Elena Sisto
Damon Brandt Gallery
Elena Sisto’s new paintings combine the media imagery of Pop art with a luscious, painterly expressiveness. On small canvases, each a foot or so square, Sisto bunches various image fragments culled from sources ranging from comic strips to trompe l’oeil drawings, against swirling white or pastel backgrounds.
One of Sisto’s favorite sources is the late Ernie Bushmiller’s classic comic strip “Nancy.” In Sisto’s hands the frizzy-haired heroine becomes a kind of surrogate self, in essentially surrealist narratives. In Stinker, 1989, for example, Nancy pulls back a theater curtain above a pair of staring eyes that frame a penis for a nose; in Hearth, 1989, she’s carried down a ladder by a fireman. There’s a curiously distanced feeling to these images, a sense that the events they depict are recalled like war stories. Alongside the rescued Nancy are several drawings of ladders, as if Sisto were trying to remember exactly which one the fireman had climbed up.
Sisto depicts these cartoon figures with a quick, almost cursory line and bright colors—pinks, yellows, aquas—that teeter on the edge of garishness.
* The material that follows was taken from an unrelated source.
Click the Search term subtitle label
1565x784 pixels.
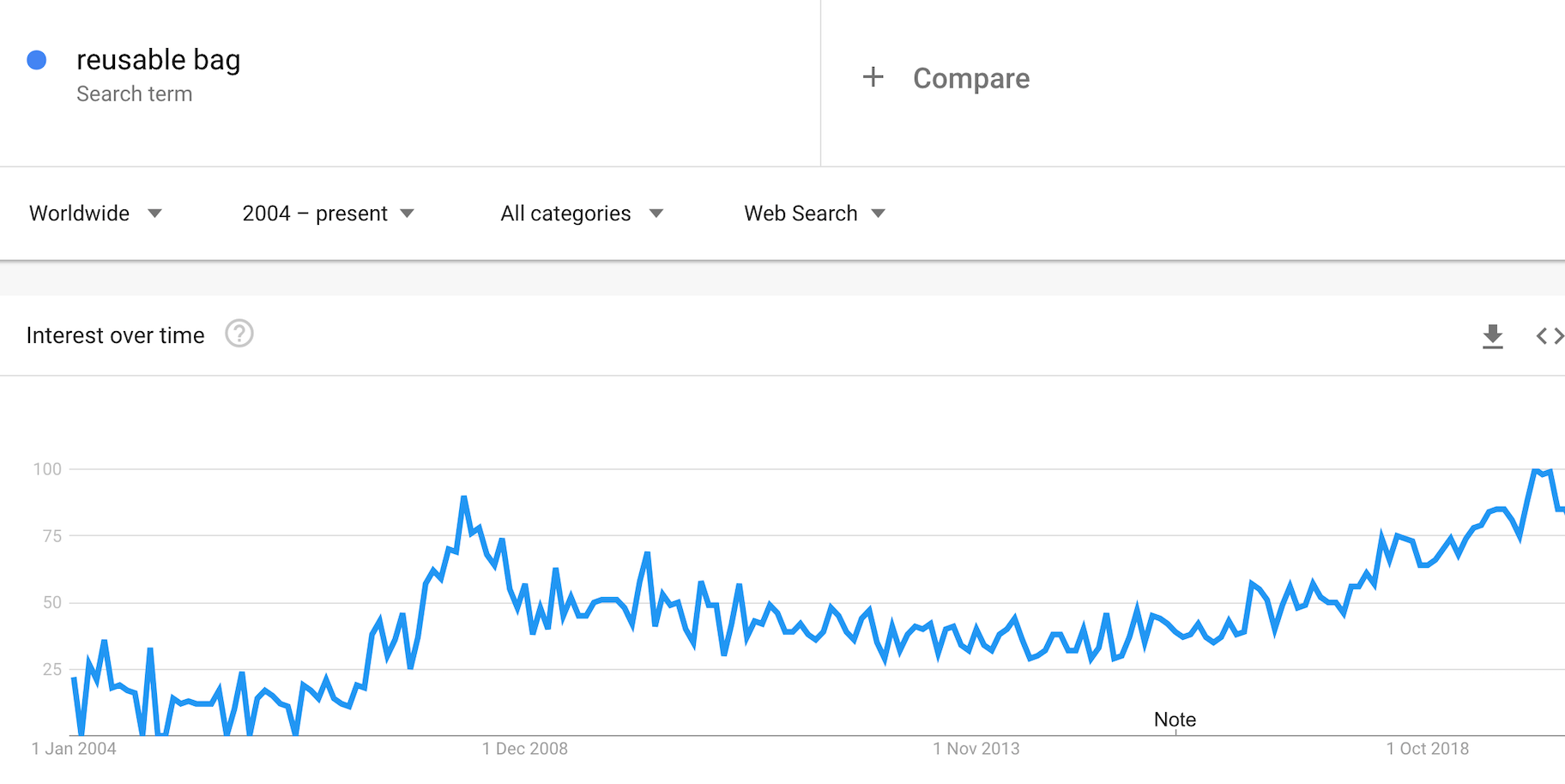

With their icing-thick backgrounds, these are sensuous paintings, demanding attention as objects, as narratives and as quotations.
These compendia of popular images suggest David Salle’s combines, but they’re more pointed, less about random chunks in the media soup than about the personal resonance of archetypal stories. An essential aspect of American Pop art was its machine-made veneer, the slick productlike quality it shared with advertising and the media. Sisto’s voluptuous images, however, seem more closely related to Sigmar Polke’s European Pop, which combined commercial imagery with the use of expressive line and color, holdovers from painterly painting that on this side of the Atlantic had to be rejected as overly dominating.
Sisto’s expressive use of paint allows the instant nostalgia that characterizes Pop to come to the fore. There’s a sense of pentimenti to these image complexes recalling fragments of Roman painting, or even closer to home, the intimate lyricism of Joan Nelson.
At the same time, Sisto’s images can tilt toward the charged anger of Surrealism. In Untitled, 1989, for example, the gem of the show, an orange and rose backlit Nancy, eyes reduced to empty brackets, grins toothily; floating alongside her head is a disembodied upside-down mouth that echoes her own. One smile expresses chagrin, the other malicious fury. In this painting Sisto uses the methods of painterly expression to crack the bland surface of popular imagery, releasing the emotions it masks and parodies.